**WHAT THIS TASK INVOLVES**
Set out every line of the records below as a Markdown table with two columns, Row and Line. Number the rows in order and leave out blank lines.

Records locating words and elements
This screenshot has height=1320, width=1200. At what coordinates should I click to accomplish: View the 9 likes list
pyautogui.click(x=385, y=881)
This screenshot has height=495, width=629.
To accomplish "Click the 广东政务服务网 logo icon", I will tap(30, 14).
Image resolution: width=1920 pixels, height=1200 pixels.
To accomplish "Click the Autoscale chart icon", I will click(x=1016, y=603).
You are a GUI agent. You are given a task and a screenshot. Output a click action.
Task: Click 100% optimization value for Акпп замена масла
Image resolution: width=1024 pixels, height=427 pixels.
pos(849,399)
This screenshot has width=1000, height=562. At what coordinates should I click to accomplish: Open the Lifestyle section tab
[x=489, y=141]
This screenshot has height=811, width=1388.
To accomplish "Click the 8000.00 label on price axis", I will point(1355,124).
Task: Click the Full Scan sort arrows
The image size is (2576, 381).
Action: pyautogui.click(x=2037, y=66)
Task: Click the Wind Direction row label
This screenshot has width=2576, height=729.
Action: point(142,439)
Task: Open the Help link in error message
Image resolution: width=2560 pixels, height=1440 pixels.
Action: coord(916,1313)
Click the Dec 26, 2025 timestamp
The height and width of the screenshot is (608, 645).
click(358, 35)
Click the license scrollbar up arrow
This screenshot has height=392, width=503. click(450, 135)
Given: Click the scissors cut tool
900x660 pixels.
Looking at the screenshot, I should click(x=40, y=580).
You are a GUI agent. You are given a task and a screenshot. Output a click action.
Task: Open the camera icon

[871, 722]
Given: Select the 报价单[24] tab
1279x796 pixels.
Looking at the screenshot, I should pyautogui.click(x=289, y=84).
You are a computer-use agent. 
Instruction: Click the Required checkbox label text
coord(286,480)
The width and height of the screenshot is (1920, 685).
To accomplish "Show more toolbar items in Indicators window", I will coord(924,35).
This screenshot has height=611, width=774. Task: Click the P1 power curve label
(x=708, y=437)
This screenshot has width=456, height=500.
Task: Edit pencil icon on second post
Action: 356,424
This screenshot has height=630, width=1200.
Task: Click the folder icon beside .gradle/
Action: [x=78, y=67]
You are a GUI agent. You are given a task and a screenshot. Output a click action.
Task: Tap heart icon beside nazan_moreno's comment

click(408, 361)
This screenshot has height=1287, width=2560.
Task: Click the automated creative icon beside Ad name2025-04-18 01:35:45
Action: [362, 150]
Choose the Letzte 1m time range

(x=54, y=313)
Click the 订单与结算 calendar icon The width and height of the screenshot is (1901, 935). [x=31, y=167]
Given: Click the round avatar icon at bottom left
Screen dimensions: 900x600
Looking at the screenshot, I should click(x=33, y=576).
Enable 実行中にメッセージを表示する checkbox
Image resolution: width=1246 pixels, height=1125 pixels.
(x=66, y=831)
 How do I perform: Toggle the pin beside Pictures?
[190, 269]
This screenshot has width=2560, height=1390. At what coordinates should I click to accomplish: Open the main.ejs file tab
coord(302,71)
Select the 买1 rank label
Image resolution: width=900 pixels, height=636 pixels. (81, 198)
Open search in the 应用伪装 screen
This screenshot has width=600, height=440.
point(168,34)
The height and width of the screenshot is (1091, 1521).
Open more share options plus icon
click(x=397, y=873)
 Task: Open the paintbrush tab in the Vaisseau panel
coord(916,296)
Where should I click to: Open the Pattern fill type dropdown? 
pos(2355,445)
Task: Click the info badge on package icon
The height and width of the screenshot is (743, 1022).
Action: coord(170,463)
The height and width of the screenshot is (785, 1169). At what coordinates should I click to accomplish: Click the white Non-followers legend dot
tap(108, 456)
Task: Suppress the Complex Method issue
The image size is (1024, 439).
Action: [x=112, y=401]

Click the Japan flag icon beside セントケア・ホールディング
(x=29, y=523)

**TASK RESULT**
| Row | Line |
|---|---|
| 1 | This screenshot has height=1320, width=1200. At what coordinates should I click to accomplish: View the 9 likes list |
| 2 | pyautogui.click(x=385, y=881) |
| 3 | This screenshot has height=495, width=629. |
| 4 | To accomplish "Click the 广东政务服务网 logo icon", I will tap(30, 14). |
| 5 | Image resolution: width=1920 pixels, height=1200 pixels. |
| 6 | To accomplish "Click the Autoscale chart icon", I will click(x=1016, y=603). |
| 7 | You are a GUI agent. You are given a task and a screenshot. Output a click action. |
| 8 | Task: Click 100% optimization value for Акпп замена масла |
| 9 | Image resolution: width=1024 pixels, height=427 pixels. |
| 10 | pos(849,399) |
| 11 | This screenshot has width=1000, height=562. At what coordinates should I click to accomplish: Open the Lifestyle section tab |
| 12 | [x=489, y=141] |
| 13 | This screenshot has height=811, width=1388. |
| 14 | To accomplish "Click the 8000.00 label on price axis", I will point(1355,124). |
| 15 | Task: Click the Full Scan sort arrows |
| 16 | The image size is (2576, 381). |
| 17 | Action: pyautogui.click(x=2037, y=66) |
| 18 | Task: Click the Wind Direction row label |
| 19 | This screenshot has width=2576, height=729. |
| 20 | Action: point(142,439) |
| 21 | Task: Open the Help link in error message |
| 22 | Image resolution: width=2560 pixels, height=1440 pixels. |
| 23 | Action: coord(916,1313) |
| 24 | Click the Dec 26, 2025 timestamp |
| 25 | The height and width of the screenshot is (608, 645). |
| 26 | click(358, 35) |
| 27 | Click the license scrollbar up arrow |
| 28 | This screenshot has height=392, width=503. click(450, 135) |
| 29 | Given: Click the scissors cut tool |
| 30 | 900x660 pixels. |
| 31 | Looking at the screenshot, I should click(x=40, y=580). |
| 32 | You are a GUI agent. You are given a task and a screenshot. Output a click action. |
| 33 | Task: Open the camera icon |
| 34 | [871, 722] |
| 35 | Given: Select the 报价单[24] tab |
| 36 | 1279x796 pixels. |
| 37 | Looking at the screenshot, I should pyautogui.click(x=289, y=84). |
| 38 | You are a computer-use agent.  |
| 39 | Instruction: Click the Required checkbox label text |
| 40 | coord(286,480) |
| 41 | The width and height of the screenshot is (1920, 685). |
| 42 | To accomplish "Show more toolbar items in Indicators window", I will coord(924,35). |
| 43 | This screenshot has height=611, width=774. Task: Click the P1 power curve label |
| 44 | (x=708, y=437) |
| 45 | This screenshot has width=456, height=500. |
| 46 | Task: Edit pencil icon on second post |
| 47 | Action: 356,424 |
| 48 | This screenshot has height=630, width=1200. |
| 49 | Task: Click the folder icon beside .gradle/ |
| 50 | Action: [x=78, y=67] |
| 51 | You are a GUI agent. You are given a task and a screenshot. Output a click action. |
| 52 | Task: Tap heart icon beside nazan_moreno's comment |
| 53 | click(408, 361) |
| 54 | This screenshot has height=1287, width=2560. |
| 55 | Task: Click the automated creative icon beside Ad name2025-04-18 01:35:45 |
| 56 | Action: [362, 150] |
| 57 | Choose the Letzte 1m time range |
| 58 | (x=54, y=313) |
| 59 | Click the 订单与结算 calendar icon The width and height of the screenshot is (1901, 935). [x=31, y=167] |
| 60 | Given: Click the round avatar icon at bottom left |
| 61 | Screen dimensions: 900x600 |
| 62 | Looking at the screenshot, I should click(x=33, y=576). |
| 63 | Enable 実行中にメッセージを表示する checkbox |
| 64 | Image resolution: width=1246 pixels, height=1125 pixels. |
| 65 | (x=66, y=831) |
| 66 |  How do I perform: Toggle the pin beside Pictures? |
| 67 | [190, 269] |
| 68 | This screenshot has width=2560, height=1390. At what coordinates should I click to accomplish: Open the main.ejs file tab |
| 69 | coord(302,71) |
| 70 | Select the 买1 rank label |
| 71 | Image resolution: width=900 pixels, height=636 pixels. (81, 198) |
| 72 | Open search in the 应用伪装 screen |
| 73 | This screenshot has width=600, height=440. |
| 74 | point(168,34) |
| 75 | The height and width of the screenshot is (1091, 1521). |
| 76 | Open more share options plus icon |
| 77 | click(x=397, y=873) |
| 78 |  Task: Open the paintbrush tab in the Vaisseau panel |
| 79 | coord(916,296) |
| 80 | Where should I click to: Open the Pattern fill type dropdown?  |
| 81 | pos(2355,445) |
| 82 | Task: Click the info badge on package icon |
| 83 | The height and width of the screenshot is (743, 1022). |
| 84 | Action: coord(170,463) |
| 85 | The height and width of the screenshot is (785, 1169). At what coordinates should I click to accomplish: Click the white Non-followers legend dot |
| 86 | tap(108, 456) |
| 87 | Task: Suppress the Complex Method issue |
| 88 | The image size is (1024, 439). |
| 89 | Action: [x=112, y=401] |
| 90 | Click the Japan flag icon beside セントケア・ホールディング |
| 91 | (x=29, y=523) |